**WHAT THE TASK ASKS:** Swap "Instruction" for "Task" in the lines running from the one that contains "is (450, 870)." through the one that contains "tap(342, 250)", inclusive. Give back only those lines, with nothing else changed.

**DATA FOR THE TASK:**

/---

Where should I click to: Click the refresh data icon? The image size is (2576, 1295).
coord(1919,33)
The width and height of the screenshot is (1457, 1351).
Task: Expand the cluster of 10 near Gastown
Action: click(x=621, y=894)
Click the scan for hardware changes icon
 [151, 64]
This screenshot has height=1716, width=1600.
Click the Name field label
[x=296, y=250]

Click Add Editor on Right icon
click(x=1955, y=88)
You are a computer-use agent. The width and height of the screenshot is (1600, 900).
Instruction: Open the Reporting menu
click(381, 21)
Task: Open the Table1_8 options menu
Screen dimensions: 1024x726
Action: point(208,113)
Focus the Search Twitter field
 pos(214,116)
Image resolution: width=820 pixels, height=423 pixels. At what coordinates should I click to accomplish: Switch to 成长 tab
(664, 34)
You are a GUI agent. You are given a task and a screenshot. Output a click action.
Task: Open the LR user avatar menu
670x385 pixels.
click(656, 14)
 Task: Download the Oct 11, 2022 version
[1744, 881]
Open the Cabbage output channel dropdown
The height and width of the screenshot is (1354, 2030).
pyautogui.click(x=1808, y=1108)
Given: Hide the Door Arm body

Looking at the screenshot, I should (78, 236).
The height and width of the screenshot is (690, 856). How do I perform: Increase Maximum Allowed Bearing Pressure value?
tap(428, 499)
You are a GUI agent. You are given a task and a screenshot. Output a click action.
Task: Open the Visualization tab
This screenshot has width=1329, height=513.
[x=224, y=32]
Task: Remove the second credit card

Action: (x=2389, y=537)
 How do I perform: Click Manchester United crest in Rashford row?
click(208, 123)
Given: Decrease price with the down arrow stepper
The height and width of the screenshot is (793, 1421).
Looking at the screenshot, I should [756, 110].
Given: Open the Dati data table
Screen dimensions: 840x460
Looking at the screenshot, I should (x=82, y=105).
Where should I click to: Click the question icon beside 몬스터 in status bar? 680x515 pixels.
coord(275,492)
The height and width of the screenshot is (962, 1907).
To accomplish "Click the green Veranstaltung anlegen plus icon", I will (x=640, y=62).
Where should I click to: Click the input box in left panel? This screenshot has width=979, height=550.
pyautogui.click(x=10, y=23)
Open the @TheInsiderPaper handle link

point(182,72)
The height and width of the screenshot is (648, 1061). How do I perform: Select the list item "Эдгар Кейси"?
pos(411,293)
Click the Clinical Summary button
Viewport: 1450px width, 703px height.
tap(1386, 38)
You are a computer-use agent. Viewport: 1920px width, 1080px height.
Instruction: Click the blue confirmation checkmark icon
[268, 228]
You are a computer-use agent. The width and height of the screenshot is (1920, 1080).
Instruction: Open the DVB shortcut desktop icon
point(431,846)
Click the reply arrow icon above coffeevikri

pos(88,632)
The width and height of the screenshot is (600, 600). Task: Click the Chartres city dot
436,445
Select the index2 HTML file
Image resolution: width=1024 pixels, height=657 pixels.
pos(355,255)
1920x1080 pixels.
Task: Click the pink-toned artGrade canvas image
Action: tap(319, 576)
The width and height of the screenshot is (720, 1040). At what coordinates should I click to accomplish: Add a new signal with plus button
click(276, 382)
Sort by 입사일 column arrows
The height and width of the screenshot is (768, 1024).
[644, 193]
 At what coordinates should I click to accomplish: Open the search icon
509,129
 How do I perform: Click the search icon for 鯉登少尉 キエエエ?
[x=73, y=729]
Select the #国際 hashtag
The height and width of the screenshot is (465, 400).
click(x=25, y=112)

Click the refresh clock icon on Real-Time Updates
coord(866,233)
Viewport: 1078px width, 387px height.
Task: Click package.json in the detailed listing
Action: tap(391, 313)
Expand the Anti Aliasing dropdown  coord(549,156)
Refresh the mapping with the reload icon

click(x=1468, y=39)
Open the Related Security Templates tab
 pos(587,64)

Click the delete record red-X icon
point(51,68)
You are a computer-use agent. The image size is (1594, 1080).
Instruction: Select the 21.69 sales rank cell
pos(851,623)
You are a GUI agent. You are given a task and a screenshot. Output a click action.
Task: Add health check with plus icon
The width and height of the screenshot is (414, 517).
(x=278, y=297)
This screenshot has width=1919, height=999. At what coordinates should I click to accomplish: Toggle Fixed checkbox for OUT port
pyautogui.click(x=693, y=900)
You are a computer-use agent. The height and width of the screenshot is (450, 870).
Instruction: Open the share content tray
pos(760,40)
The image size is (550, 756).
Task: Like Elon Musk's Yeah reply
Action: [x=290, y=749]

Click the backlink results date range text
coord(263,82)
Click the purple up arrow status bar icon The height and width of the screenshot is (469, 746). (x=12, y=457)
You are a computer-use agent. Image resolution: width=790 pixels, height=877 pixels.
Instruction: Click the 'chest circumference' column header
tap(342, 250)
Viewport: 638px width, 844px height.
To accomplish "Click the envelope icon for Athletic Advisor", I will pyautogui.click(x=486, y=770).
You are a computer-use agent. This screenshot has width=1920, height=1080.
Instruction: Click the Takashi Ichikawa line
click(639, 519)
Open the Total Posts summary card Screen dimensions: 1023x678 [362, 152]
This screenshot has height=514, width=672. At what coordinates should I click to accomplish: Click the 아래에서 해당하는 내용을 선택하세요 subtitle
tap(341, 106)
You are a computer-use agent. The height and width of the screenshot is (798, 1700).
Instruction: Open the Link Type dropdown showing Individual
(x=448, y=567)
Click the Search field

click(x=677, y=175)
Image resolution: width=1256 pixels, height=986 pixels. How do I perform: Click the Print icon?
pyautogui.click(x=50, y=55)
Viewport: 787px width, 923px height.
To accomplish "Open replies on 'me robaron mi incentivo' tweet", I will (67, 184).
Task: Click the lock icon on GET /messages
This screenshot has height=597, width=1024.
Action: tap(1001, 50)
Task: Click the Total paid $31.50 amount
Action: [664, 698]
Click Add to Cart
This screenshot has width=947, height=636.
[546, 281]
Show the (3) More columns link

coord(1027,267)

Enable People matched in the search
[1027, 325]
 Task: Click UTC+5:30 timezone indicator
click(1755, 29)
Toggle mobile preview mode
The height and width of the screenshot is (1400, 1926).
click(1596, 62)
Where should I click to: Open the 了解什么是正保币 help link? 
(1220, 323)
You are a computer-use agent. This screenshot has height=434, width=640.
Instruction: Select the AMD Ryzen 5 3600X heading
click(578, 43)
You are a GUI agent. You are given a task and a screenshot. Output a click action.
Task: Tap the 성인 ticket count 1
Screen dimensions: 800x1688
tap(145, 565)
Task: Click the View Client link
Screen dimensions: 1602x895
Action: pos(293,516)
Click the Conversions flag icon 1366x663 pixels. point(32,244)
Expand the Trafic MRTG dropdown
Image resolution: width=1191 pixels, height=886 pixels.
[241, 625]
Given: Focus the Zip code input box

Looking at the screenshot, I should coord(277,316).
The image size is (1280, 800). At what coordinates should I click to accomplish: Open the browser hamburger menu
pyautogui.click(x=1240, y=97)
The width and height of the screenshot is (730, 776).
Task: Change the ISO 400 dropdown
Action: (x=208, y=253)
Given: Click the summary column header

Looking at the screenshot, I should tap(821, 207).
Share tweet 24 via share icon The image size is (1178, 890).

\---

**OUTPUT OF THE EXERCISE:**
You are a computer-use agent. The height and width of the screenshot is (450, 870).
Task: Open the share content tray
pos(760,40)
The image size is (550, 756).
Task: Like Elon Musk's Yeah reply
Action: [x=290, y=749]

Click the backlink results date range text
coord(263,82)
Click the purple up arrow status bar icon The height and width of the screenshot is (469, 746). (x=12, y=457)
You are a computer-use agent. Image resolution: width=790 pixels, height=877 pixels.
Task: Click the 'chest circumference' column header
tap(342, 250)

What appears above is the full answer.